I've love going to our family reunions and watching my kids reconnect with their cousins.  It's like old friends who meet up.  They're absolutely thrilled to see each other and then  immediately pick up where they left off.  To hear my kids in the car as we drive up to the hotel, well...it's kind of magical.  The sound of love and admiration they have for these people whom they haven't seen in a year.  It is clear that somehow, instinctually, they love these people.

This is something I missed out on as a child.  We didn't have reunions.  My grandparents had all passed on by the time I was born.  I only had one aunt and uncle on my dad's side.  We got together with them every so often, but there was little connection there.  My mom was an only child, so there were no connections there.

I have appreciated the initiative my older siblings have taken to get the reunion thing started for our kids.  They started small--a family gathering for a picnic in a park when my brother's family was in town one year.  From there, it has blossomed, and every year it gets better.  As soon as it's over, my kids count down to the next July.

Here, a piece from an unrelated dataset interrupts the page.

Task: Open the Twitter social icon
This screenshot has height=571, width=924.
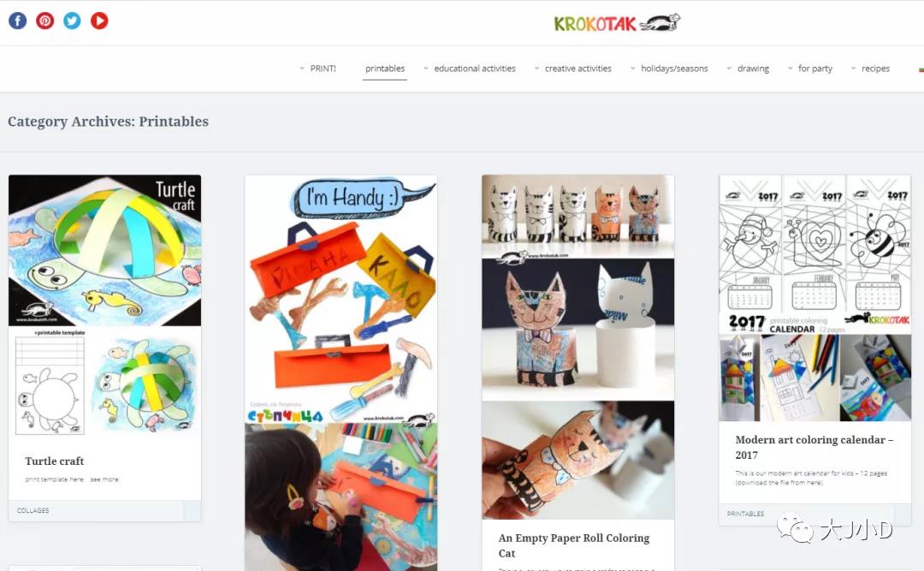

Because my mom was an only child and her mom passed away when she was so young, family connections have been severed.  Through exploring family history and putting some of it on the web, I have now made connections with a number of the Stegner (my mom's) side of the family, but last night I had a long-lost cousin experience.

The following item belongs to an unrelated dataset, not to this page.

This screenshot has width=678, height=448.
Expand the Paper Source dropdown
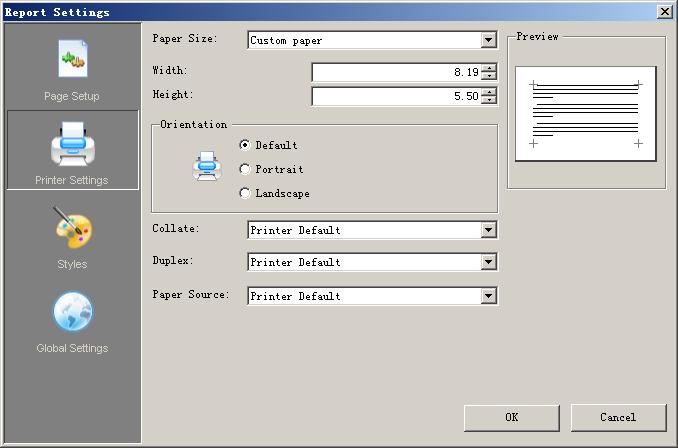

I think it's strange that I'd choose to post about Esther (my last post) when I did.  I'm not sure what caused me to write about her, but yesterday, via Ancestry.com, I received an email from a Holz cousin.  Esther was a Holz.  I have her piano (as I mentioned before) and a chest that the Holz family brought over to the U.S. from Germany.  I have a love for them that I can't explain.  The day my mom passed away, I went through the things on her desk.  Among them was one family history book--the Holz book.  It was, most likely, the last family she had researched.  The Holz family has been very hard to find.  Of all the research books she kept, the Holz book is by far the smallest.

I went to Ancestry and found a message from a woman named Jennifer.  She tole me that she is the great-granddaughter of Esther's eldest brother, Harry.  I responded and asked her to come to the Esther blog post.

We corresponded about three times yesterday.  I gave her my phone number, and at 9:59 last evening, she responded with hers.  I read her message to Z and he persuaded me to call her.  It was 10:15pm.  I told him there was no way I could do that, but he said, "She just wrote you.  She's up.  Call her!"  So, I did.  You can do that with family, right?

It was a cousin experience just like my children have at the family reunions.  She accepted my call with an enthusiastic voice.  We chatted for a little more than an hour.  The conversation was non-stop.  It was as if we'd always known each other.

She, like me, has a lost family link.  Her grandmother, Harry's daughter, had also died at a young age, leaving Jenn's mother when she was nine.  Jenn, like me, is wanting to fill in that gap and regather her family.  She said that she had heard the names Hamm and Stegner from her mom, but they didn't know who that was--that was my mom, so I know my mom had made contact at some point in the past.  What else would I expect--that was my mom.

As we talked, I scanned a few photos for Jenn--her great-grandfather as a child with his younger brother and the Holz children with two cousins.

During that one hour, I learned more about the Holz family than I had known before.  I learned that my great-grandparents who always had someone living with them, raised my great-grandfather brother's two children after their parents had died of tuberculosis.  I learned that those children had lost both of their parents on the same day.  I learned that the baby who so hauntingly resembles my children, the baby "sleeping" so peacefully in the casket, was the child of this same family, who died at five months old from whooping cough.

Suddenly holes in this family history are being filled in.  So now, my next task--scanning the photos.  I figure if I do about five a day, there will be discs ready for the family well before Christmas.